The following configuration work is required. 

1. Configure a HTTPS Reverse Proxy service to be used exclusively for listening for authentication requests.
2. Configure the authentication realm with a virtual URL that points to the above reverse proxy service.
3. Create policy to redirect authentication traffic to the required authentication realm.

1. Creating a HTTPS Reverse Proxy service on the proxy will allow all authentication attempts to be encrypted. In the Management GUI, create a HTTPS Reverse Proxy service (here called IWA_Auth).

This service will be configured to intercept explicitly on port 4433 (although any other unique port number can be used if required).

• An appropriate keyring needs to be selected for this service. To prevent certificate errors occurring on the browser, this keyring’s certificate will need to be copied to all user workstations (see 000010289).
• It may be necessary to open up port 4433 on a firewall if one exists between the user workstations and the proxy.
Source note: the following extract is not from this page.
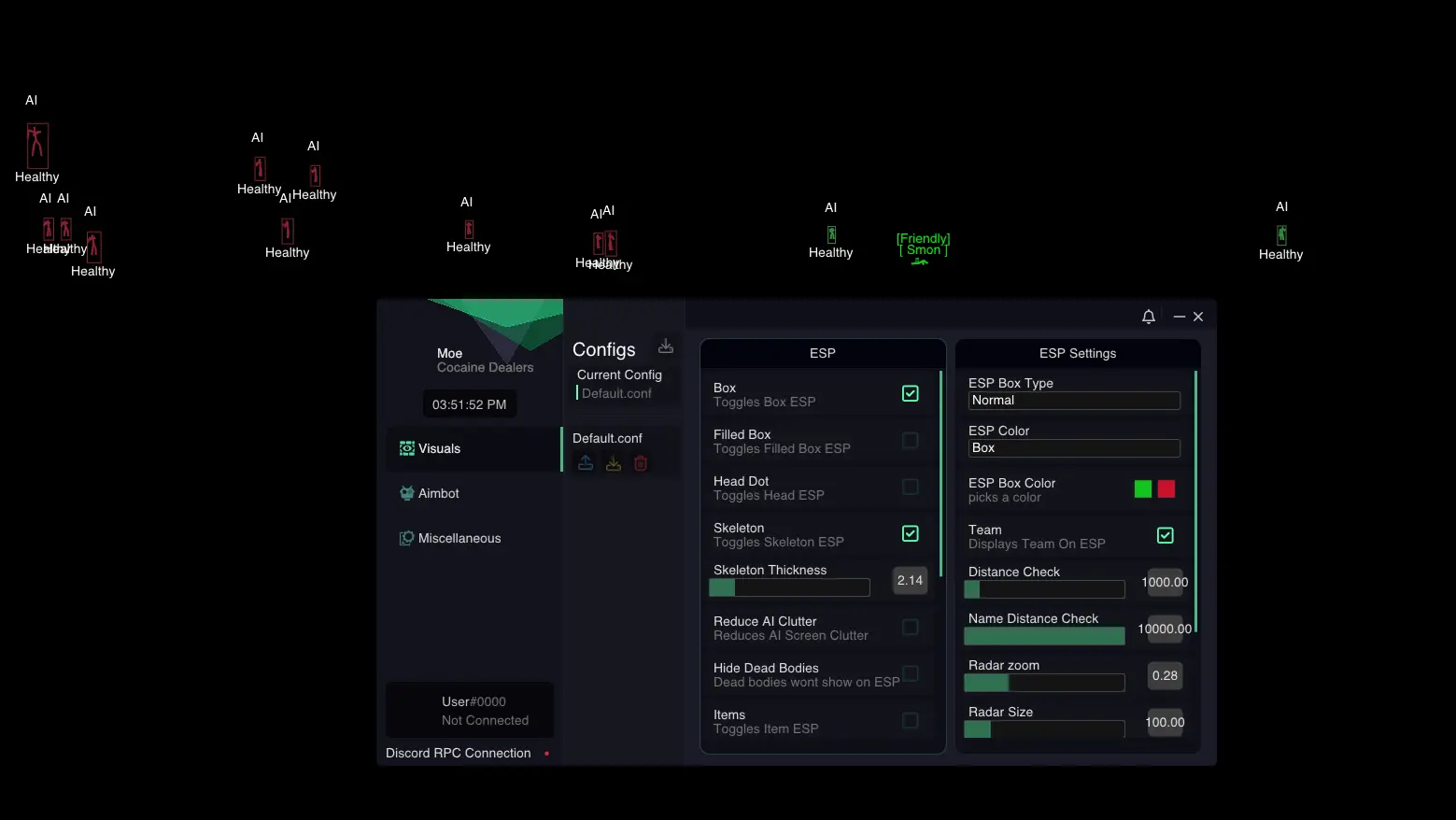Click the eye icon beside Visuals
Viewport: 1456px width, 820px height.
coord(406,448)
2. The authentication realm needs to be configured with a virtual URL that points to the proxy’s reverse proxy service.

When a user is requested to be authenticated, they will be redirected to this URL. It is therefore necessary to ensure that the host name part of the URL can be resolve correctly by the user workstation to the IP address of the proxy. (See also 000015537).

3. In Visual Policy Manager, create a SSL Interception layer.
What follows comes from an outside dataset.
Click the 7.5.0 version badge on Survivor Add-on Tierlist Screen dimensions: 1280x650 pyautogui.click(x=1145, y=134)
Create a SSL Interception object and configure it to use the same keyring and used by the HTTPS Reverse Proxy service.

 

Create an Authentication layer.

Create an Authenticate object and configure it to use an appropriate redirect authentication mode (see 000015933).

Apply the policy.

Now, when a user transparently connects through the proxy, the proxy will redirect the user to the authentication virtual URL where the user will authenticate with the proxy. If authentication is successful, the proxy will redirect the user back to the original URL they were requesting. This process can be seen below with the Firefox add-on Firebug displaying the URLs being accessed.

1. The browser attempts to go to the HTTPS www.bluecoat.com site. The proxy returns a HTTP 302 (temporary redirect) response to the virtual URL.
2. The browser goes to the virtual URL (where the user is successfully authenticated). The proxy sends a redirect back to the original requested site.
3. The browser goes to the original requested site, having now been authenticated.